Roche Drug/indication: Avastin for metastatic breast cancer Approval decision date: Sept. 17, 2010 FDA will decide whether or not to revoke Avastin's approval in breast cancer based on phase III data that failed to demonstrate a survival benefit for patients. Roche has argued that Avastin does benefit breast cancer patients despite the lack of prolonged survival, although a recent FDA advisory panel disagreed.
Novartis (NVS) Drug/indication: Gilenia for multiple sclerosis Approval decision date: Sept. 21, 2010 Recent stock performance:Shares are down about 5% for the year. An FDA advisory panel said Gilenia was safe and effective as a treatment for multiple sclerosis, at a meeting on June 10. If approved, Gilenia would be the first multiple sclerosis drug administered as a pill, and as such, the drug could have an impact on already approved, injectable MS drugs from Biogen Idec (BIIB), Teva (TEVA) and Merck-Serono.

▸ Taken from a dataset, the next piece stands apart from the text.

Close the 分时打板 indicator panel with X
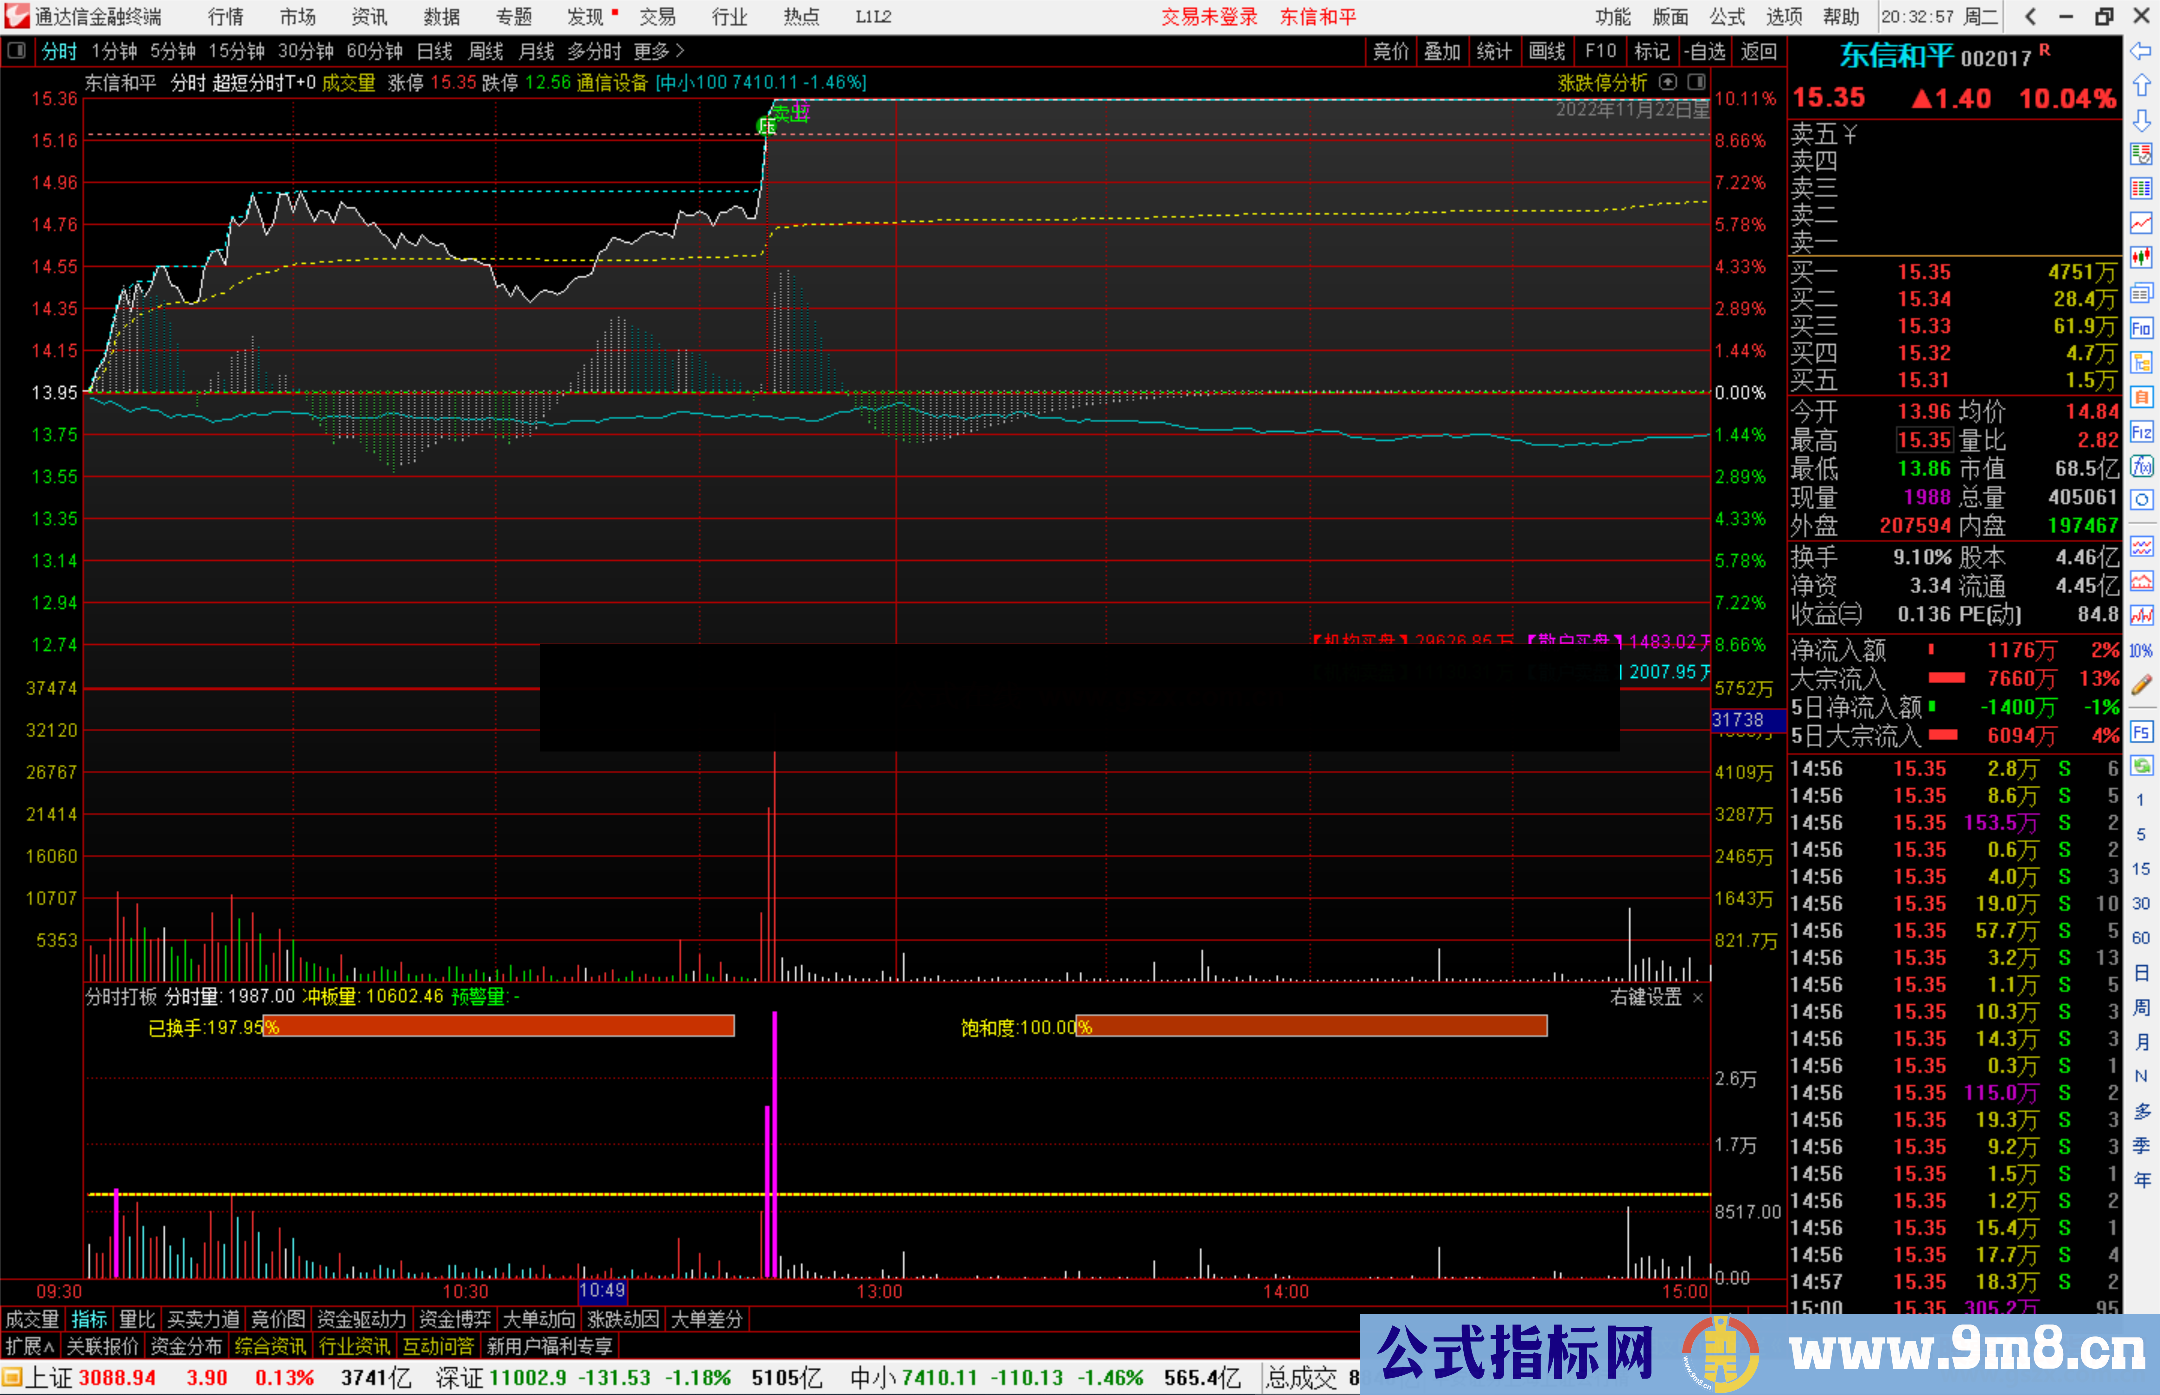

Hospira (HSP) Drug/indication: Dyloject for acute moderate-to-severe pain in adults Approval decision date: Oct. 3, 2010 Recent stock performance: At $51, shares are down 15% since hitting a year-high in mid-July. If approved, Dyloject will be the first IV nonsteroidal anti-inflammatory drug (NSAID) marketed in the U.S. as a single agent for the management of acute moderate-to-severe pain in adults since ketorolac in 1990. The active ingredient in Dyloject is diclofenac sodium, a widely prescribed oral NSAID. Dyloject was developed by Javelin Pharmaceuticals, which Hospira acquired in July.